On remarque ensuite une plaque
commémorative au-dessus de la tombe :
À la mémoire de
Willie Paul
Montague
fusillé
par les Allemands
à Saint-Genis Laval
20 août 1944 à l'age de 33 ans.
En effet, Willie Paul Montague, petit-fils de Paul Guillemin, fait
partie des 120 otages extraits de la prison de Montluc à Lyon et
fusillés et brûlés par les Allemands au fort de Côte-Lorette à
Saint-Genis-Laval le 20 août 1944. Il a aussi une plaque
commémorative, discrète, au monument qui commémore ce massacre.
Dans ce même cimetière d'Ivry-sur-Seine, se trouve la
tombe de la fille aînée de Paul Guillemin, Lucie (1883-1957) et de
son mari Antoine Roche (1882-1934) :
Lorsqu'on voit cette tombe perdue au
milieu de tant d'autres dans ce cimetière sans charme, on se prend à
regretter qu'il n'ait pas eu sa dernière demeure dans un cimetière
comme celui de Briançon, d'où la vue est si belle.
Il semble que son
amour immodéré de la montagne et du Briançonnais n'ait pas été
partagé par ses filles qui étaient toutes trois des Parisiennes,
dont les vies se sont entièrement déroulées dans cette ville.
J'imagine qu'il leur avait fait découvrir son pays d’adoption (il
était né à Sorcy, dans la Meuse, d'un père lorrain et d'une mère
tarbaise qui avait passé toute sa vie de jeune fille à Briançon).
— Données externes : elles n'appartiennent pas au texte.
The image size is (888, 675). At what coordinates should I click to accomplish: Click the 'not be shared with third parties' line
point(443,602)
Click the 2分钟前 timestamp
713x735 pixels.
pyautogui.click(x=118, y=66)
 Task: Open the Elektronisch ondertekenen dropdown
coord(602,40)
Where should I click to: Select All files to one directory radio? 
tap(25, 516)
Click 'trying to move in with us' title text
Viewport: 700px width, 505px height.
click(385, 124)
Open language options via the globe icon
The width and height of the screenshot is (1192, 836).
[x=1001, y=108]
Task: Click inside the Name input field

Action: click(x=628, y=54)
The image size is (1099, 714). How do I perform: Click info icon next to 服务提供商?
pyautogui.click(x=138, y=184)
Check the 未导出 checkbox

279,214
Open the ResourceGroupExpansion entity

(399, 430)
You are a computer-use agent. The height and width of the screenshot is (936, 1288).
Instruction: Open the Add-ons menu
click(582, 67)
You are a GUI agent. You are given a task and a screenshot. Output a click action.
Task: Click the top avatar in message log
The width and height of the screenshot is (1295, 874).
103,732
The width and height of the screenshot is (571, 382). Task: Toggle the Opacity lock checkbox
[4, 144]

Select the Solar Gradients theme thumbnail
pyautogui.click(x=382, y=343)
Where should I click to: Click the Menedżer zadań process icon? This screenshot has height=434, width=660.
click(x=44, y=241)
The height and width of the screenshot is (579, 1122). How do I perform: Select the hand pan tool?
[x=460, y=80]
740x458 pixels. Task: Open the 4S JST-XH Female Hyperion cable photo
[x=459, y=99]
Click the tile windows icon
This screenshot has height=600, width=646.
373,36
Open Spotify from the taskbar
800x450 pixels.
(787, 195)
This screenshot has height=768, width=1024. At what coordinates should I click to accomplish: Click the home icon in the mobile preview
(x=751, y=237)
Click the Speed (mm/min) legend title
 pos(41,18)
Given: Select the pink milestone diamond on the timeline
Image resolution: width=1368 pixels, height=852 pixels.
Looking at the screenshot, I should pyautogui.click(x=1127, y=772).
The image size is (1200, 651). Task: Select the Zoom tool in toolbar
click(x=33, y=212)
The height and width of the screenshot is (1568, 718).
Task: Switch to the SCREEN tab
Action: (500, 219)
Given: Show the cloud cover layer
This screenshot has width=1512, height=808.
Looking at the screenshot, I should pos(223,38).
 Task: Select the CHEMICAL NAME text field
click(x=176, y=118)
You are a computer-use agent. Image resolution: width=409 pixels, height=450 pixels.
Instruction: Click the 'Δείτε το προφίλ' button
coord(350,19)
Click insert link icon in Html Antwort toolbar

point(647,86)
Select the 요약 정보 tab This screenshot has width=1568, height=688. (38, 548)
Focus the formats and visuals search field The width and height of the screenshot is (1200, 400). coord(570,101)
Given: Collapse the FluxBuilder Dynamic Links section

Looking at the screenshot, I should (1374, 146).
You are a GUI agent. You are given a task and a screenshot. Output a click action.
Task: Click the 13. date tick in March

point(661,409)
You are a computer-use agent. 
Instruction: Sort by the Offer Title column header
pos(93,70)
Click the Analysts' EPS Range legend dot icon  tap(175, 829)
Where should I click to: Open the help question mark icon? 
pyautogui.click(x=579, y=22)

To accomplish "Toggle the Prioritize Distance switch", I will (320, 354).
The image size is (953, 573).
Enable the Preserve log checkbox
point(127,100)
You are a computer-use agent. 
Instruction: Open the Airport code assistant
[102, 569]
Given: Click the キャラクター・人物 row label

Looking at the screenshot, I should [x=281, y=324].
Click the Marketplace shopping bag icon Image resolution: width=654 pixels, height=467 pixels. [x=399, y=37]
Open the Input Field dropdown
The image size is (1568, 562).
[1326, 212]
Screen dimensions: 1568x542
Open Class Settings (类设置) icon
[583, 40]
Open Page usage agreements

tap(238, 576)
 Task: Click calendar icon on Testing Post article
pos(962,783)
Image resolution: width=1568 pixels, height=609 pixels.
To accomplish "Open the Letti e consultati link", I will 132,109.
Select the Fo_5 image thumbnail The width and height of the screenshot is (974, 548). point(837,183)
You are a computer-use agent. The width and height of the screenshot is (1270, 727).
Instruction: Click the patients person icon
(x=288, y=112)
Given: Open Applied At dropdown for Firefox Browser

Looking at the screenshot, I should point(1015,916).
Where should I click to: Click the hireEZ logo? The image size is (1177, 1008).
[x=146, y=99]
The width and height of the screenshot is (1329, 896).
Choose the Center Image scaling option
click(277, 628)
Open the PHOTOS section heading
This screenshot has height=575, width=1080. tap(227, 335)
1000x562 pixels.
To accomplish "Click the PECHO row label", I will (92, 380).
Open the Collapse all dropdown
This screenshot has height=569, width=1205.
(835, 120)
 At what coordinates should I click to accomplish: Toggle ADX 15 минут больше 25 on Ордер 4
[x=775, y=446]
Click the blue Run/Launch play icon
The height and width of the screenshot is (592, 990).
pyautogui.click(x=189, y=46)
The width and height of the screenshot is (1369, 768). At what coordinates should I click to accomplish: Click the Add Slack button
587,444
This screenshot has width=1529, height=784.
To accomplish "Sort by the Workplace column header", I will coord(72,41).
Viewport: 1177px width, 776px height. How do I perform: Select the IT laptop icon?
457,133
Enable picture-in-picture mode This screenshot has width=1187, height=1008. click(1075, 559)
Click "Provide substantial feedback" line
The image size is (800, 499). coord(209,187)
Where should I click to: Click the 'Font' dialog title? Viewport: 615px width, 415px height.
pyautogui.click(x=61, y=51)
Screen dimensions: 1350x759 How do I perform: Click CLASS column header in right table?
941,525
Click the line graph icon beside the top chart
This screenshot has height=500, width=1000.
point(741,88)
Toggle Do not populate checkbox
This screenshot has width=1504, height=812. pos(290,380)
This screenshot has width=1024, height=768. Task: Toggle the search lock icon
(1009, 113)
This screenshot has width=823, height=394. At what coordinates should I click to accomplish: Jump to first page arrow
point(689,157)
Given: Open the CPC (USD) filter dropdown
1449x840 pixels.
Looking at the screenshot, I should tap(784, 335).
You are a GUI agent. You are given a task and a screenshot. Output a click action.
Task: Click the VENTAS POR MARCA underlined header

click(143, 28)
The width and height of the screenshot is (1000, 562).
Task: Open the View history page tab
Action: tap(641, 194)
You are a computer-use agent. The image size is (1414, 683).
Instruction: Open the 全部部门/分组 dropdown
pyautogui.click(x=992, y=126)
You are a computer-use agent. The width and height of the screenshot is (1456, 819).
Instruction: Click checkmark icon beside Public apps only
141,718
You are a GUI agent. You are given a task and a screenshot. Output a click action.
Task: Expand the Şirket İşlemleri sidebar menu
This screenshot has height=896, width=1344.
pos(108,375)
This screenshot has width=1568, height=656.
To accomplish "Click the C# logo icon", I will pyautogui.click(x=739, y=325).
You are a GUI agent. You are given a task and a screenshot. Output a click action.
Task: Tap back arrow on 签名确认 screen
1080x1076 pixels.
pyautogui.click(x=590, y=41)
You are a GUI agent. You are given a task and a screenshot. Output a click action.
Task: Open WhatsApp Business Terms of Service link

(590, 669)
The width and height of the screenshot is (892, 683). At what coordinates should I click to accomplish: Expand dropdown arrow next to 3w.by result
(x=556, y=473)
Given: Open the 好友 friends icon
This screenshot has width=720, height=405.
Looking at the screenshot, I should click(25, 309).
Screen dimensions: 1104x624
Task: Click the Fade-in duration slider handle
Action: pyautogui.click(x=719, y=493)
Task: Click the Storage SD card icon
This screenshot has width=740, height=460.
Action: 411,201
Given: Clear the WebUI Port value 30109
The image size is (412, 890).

Mais il ne leur avait pas transmis son amour du Briançonnais.
Lien vers sa généalogie : Paul Guillemin.
Lien vers sa généalogie : Paul Guillemin.
Pour finir, j'ai été un peu troublé
lors de mes recherches sur son lieu de décès. Toutes les mentions que
j'ai trouvées du 10 de la rue de Picpus ramènent à une clinique privée
pour maladies nerveuses et aliénés, comme cette publicité. Cela a jeté comme un voile de tristesse sur la fin de cet homme pour
qui, modeste collectionneur de choses dauphinoises et hautes-alpines,
j'ai une estime, une admiration et une gratitude sans bornes.
Félicitations ! Beau travail de recherche et de reconnaissance, qui montre qu'il n'y a pas que des destructeurs de mémoire (coïncidence ; ce jour, le maire de Sablé-sur-Sarthe fait détruire la chapelle Saint-Martin), mais aussi des gens respectueux de l'Histoire et des ancêtres qui ont construit le pays, malheureusement peu "médiatisés".